**GIVEN INSTRUCTION:**
Please copy out every line of text in the items below exactly, leaving out the pictures.

━━━━━━━━━━━━━━━━

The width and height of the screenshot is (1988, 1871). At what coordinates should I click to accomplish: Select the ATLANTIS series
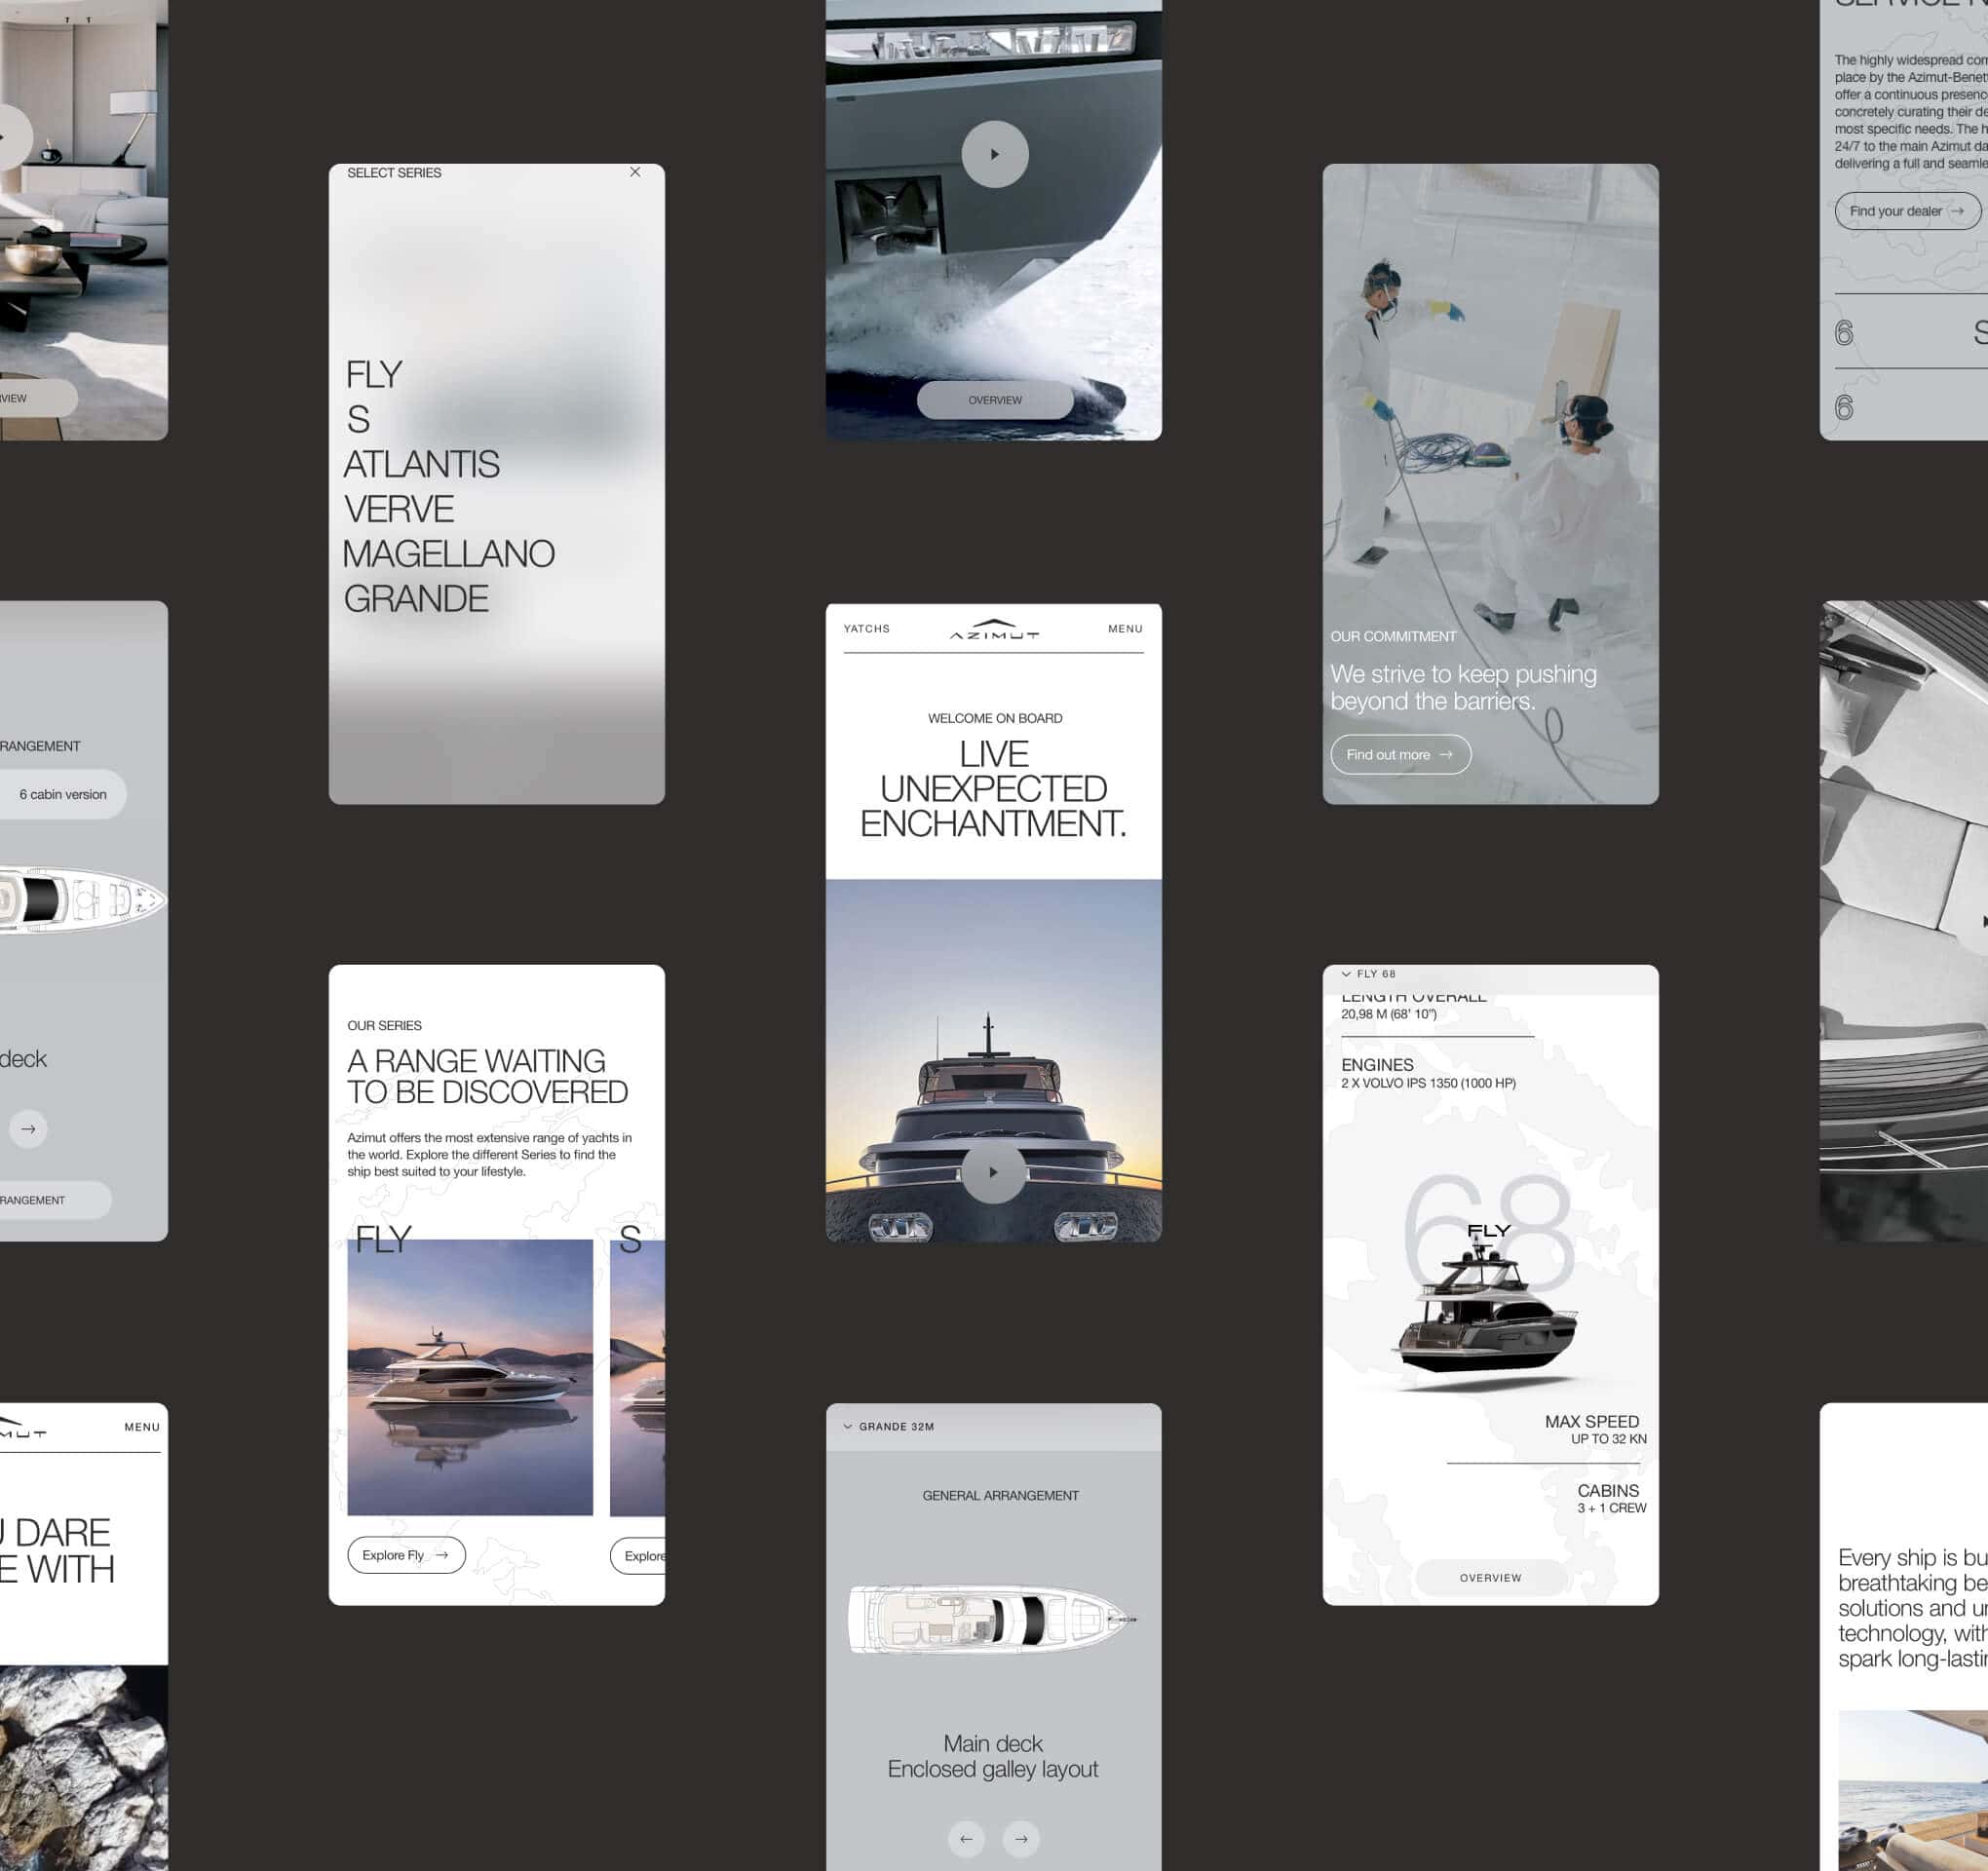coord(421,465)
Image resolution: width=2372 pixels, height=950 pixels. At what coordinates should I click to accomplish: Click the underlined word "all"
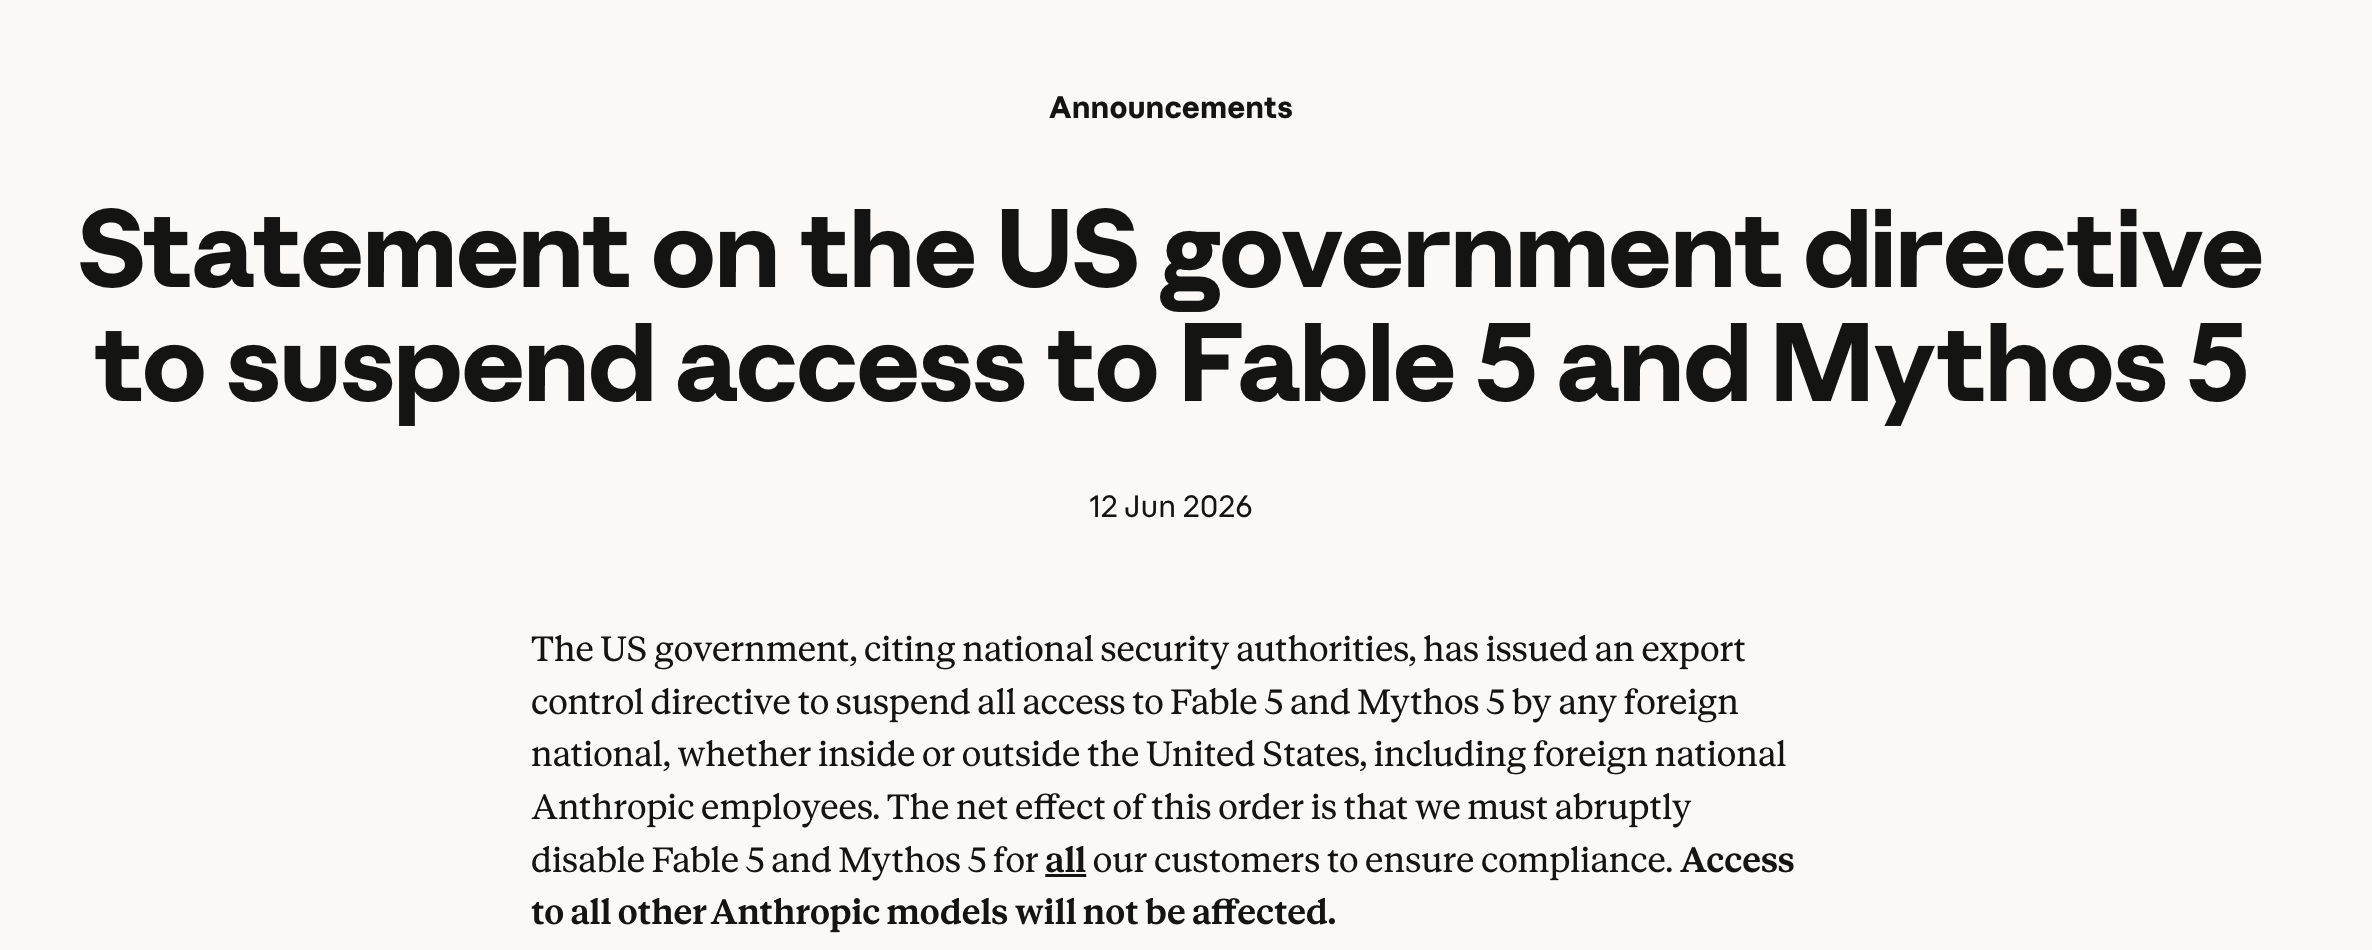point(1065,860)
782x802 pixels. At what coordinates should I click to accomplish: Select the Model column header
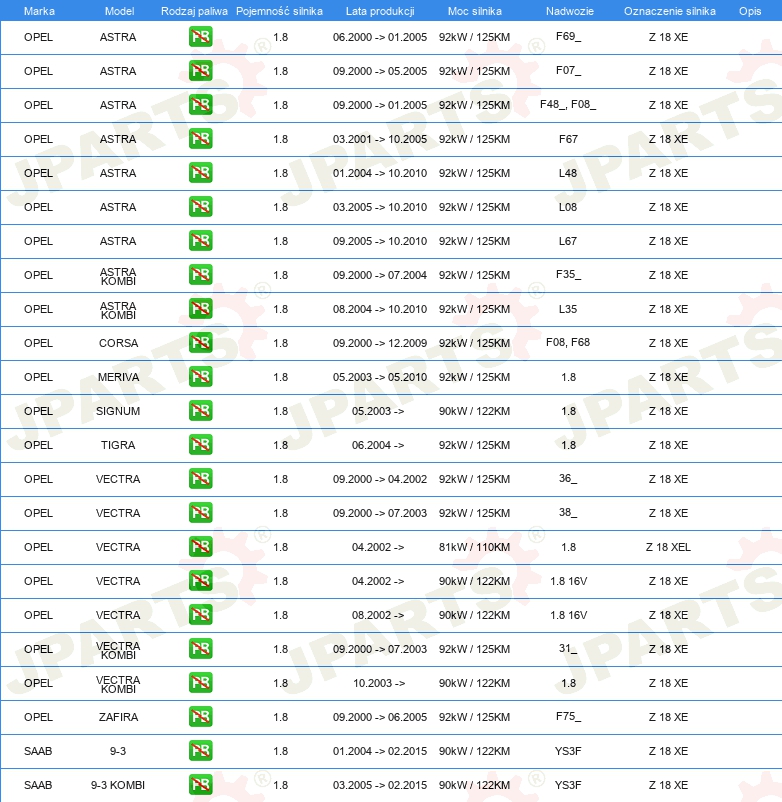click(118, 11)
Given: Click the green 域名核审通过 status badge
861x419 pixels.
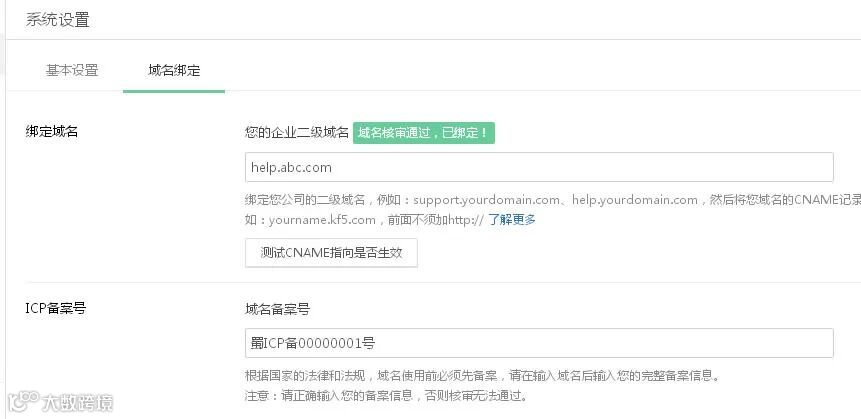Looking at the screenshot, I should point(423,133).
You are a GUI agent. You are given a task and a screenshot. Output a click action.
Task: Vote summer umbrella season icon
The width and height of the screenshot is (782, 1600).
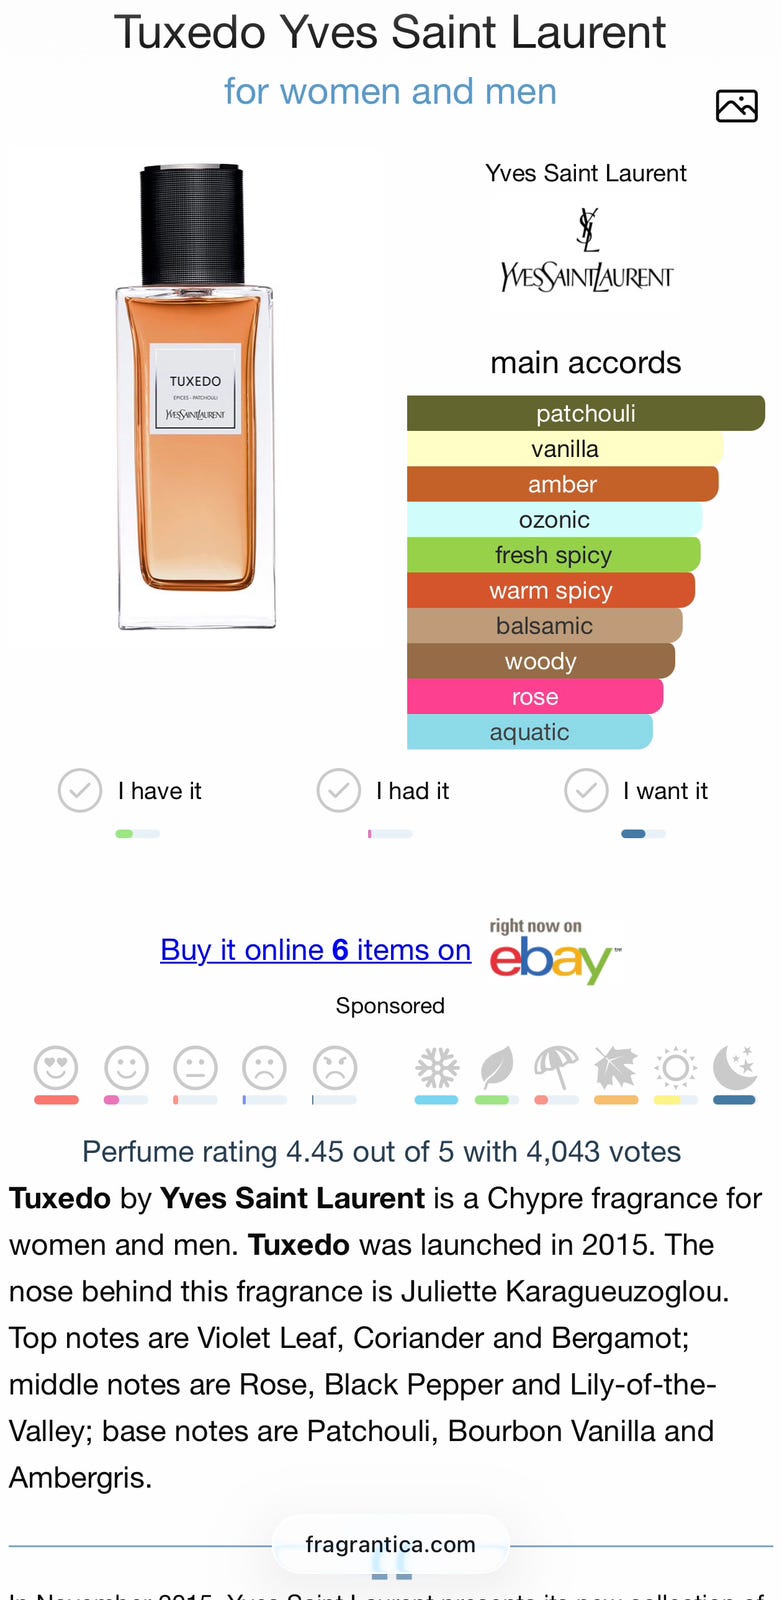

━━━━━━━━━━━━━━━━

**SOLUTION:**
The width and height of the screenshot is (1988, 1871). At what coordinates should I click to accomplish: Select the ATLANTIS series
coord(421,465)
Image resolution: width=2372 pixels, height=950 pixels. At what coordinates should I click to accomplish: Click the underlined word "all"
point(1065,860)
782x802 pixels. At what coordinates should I click to accomplish: Select the Model column header
click(118, 11)
Given: Click the green 域名核审通过 status badge
861x419 pixels.
Looking at the screenshot, I should point(423,133).
You are a GUI agent. You are given a task and a screenshot. Output a click action.
Task: Vote summer umbrella season icon
The width and height of the screenshot is (782, 1600).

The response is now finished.